Das Triptychon nimmt sich eines aktuellen politischen Themas an und behandelt die drastische finanzielle Schieflage des griechischen Staates und dessen Volkes sowie dessen Verhältnisses zu Deutschland.


Der unterstehende Mittelteil zeigt die mythologische Figur “Atlas“, der die Weltkugel auf seinen Schultern trägt; er steht einerseits für die klassische Tradition der Griechen, andererseits für die aktuelle Last, die das griechische Volk aufgrund der Finanz- und Schuldenkrise zu bewältigen hat. Daneben positioniert finden sich diverse Impressionen Griechenlands wieder; linker Hand die Meeresklippen über der Bucht von Zakynthos, oberhalb dem Oia auf Santorin thront; rechter Hand die Akropolis von Athen über einem wellenbespülten Strand.
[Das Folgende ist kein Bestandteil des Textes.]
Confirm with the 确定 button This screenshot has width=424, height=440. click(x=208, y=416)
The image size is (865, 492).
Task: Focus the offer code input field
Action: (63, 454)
Die beiden oben angeordneten Seitenteile prangern die in dieser Krise mitbeteiligten deutschen Politiker Angela Merkel und Wolfgang Schäuble als “falsche Caritas“ an, die maßgeblich mitverantwortlich waren, als man dem griechischen Staat als scheinbare Wohltat ein Sparprogramm aufhalste, um dadurch andererseits die europäischen Banken retten zu können. Der linke Teil mit der deutschen Kanzlerin Merkel versinnbildlicht sie als traditionelle Caritasfigur, die sich mit ihrer linken Hand auf eine Weltkugel stützt. Dies ist auch ein Verweis auf die dominante Politik seitens Deutschlands, die Europa widerfährt, und die auch auf eine in wirtschaftlicher Sicht ausgerichtete globale Dominanz hinausgeht. Am rechten Teil ist der deutsche Finanzminister Schäuble dargestellt, der mit seinen Forderungen nach einem rigorosen Sparkurs dem griechischen Volk ebenfalls als “falsche Caritas“ entgegentritt. Auch seine linke Hand ruht auf einer Weltkugel, was auch hier den Machtanspruch deutscher Politik untermauert. Die Waffen, die auf beiden Seitenteilen sichtbar werden, symbolisieren die deutsche Militärausrüstung, die an Griechenland verkauft wird. In der Mitte der beiden Teile wird ein Christuskreuz sichtbar, das diese ganze Szene konterkariert, und sich auch als traditionelles Altarzeichen im Kontext der Caritasdarstellung verstehen lässt.